Yeah, so what? I live here and it is paid for. If and when i move, i will sell for whatever the market value is.
 
I don't understand the endless panic of one's home value. It is worth what it is worth. It doesn't matter what it is worth until you have to sell it.
 
Yeah, so what? I live here and it is paid for. If and when i move, i will sell for whatever the market value is.... ...I don't understand the endless panic of one's home value. It is worth what it is worth. It doesn't matter what it is worth until you have to sell it.
If you're not a PhD in economics then you'll do until a real econ PhD comes along. A home is a purchase and not an investment.
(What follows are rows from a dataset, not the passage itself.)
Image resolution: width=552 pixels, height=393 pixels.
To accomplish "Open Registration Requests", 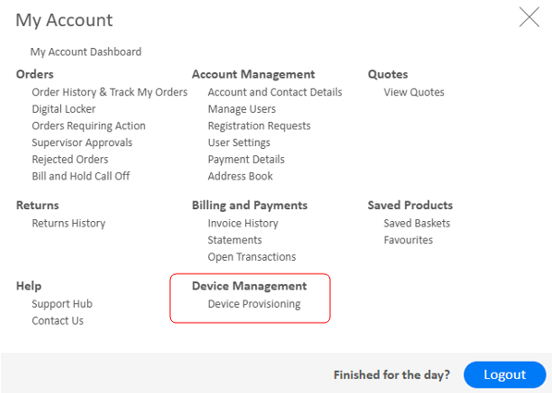I will 259,126.
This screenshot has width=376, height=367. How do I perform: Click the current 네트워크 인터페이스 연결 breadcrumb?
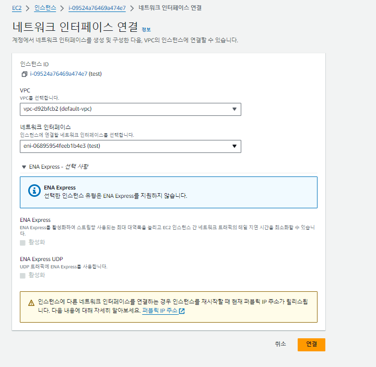170,8
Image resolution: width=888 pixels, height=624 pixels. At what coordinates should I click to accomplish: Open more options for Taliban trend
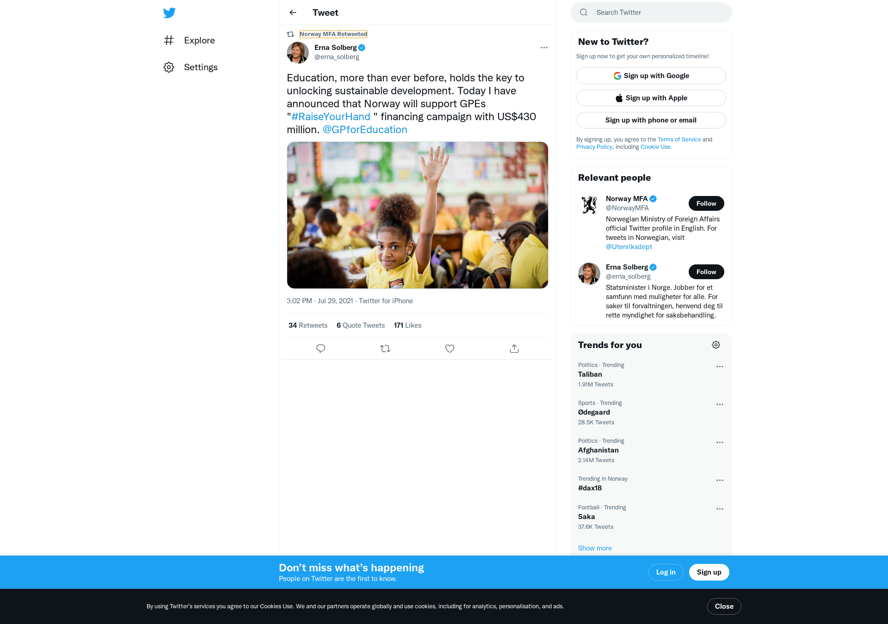(720, 367)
People that say their home's their biggest 'investment' are really just saying they're too disorganized to save for the future.
 
The minute one simplifies the explanation of such a complex event such that everyone can "get it"?

One loses the details that actually are necessary to "get it".

Here's two books I've read in hopes of understanding what happened.

Amazon.com: Real Estate Bubble - Joseph E. Stiglitz: Books


BARNES & NOBLE | The Great Unraveling: Losing Our Way in the New Century by Paul Krugman, Norton, W. W. & Company, Inc. | NOOK Book (eBook), Paperback, Hardcover, Audiobook

Having read these books, I think I have a thumbnail sketch of the problems and events that lead up to the RE meltdown and the ensuing DEBT crises that it caused, too.

But note that even after reading these two economists' tomes on this subject, I think I merely have a clue about how it happened.


If there's a problem here for some people to watch a very simplified cartoon explanation, I think you are asking way too much when you suggest they actually crack open a book and read about it!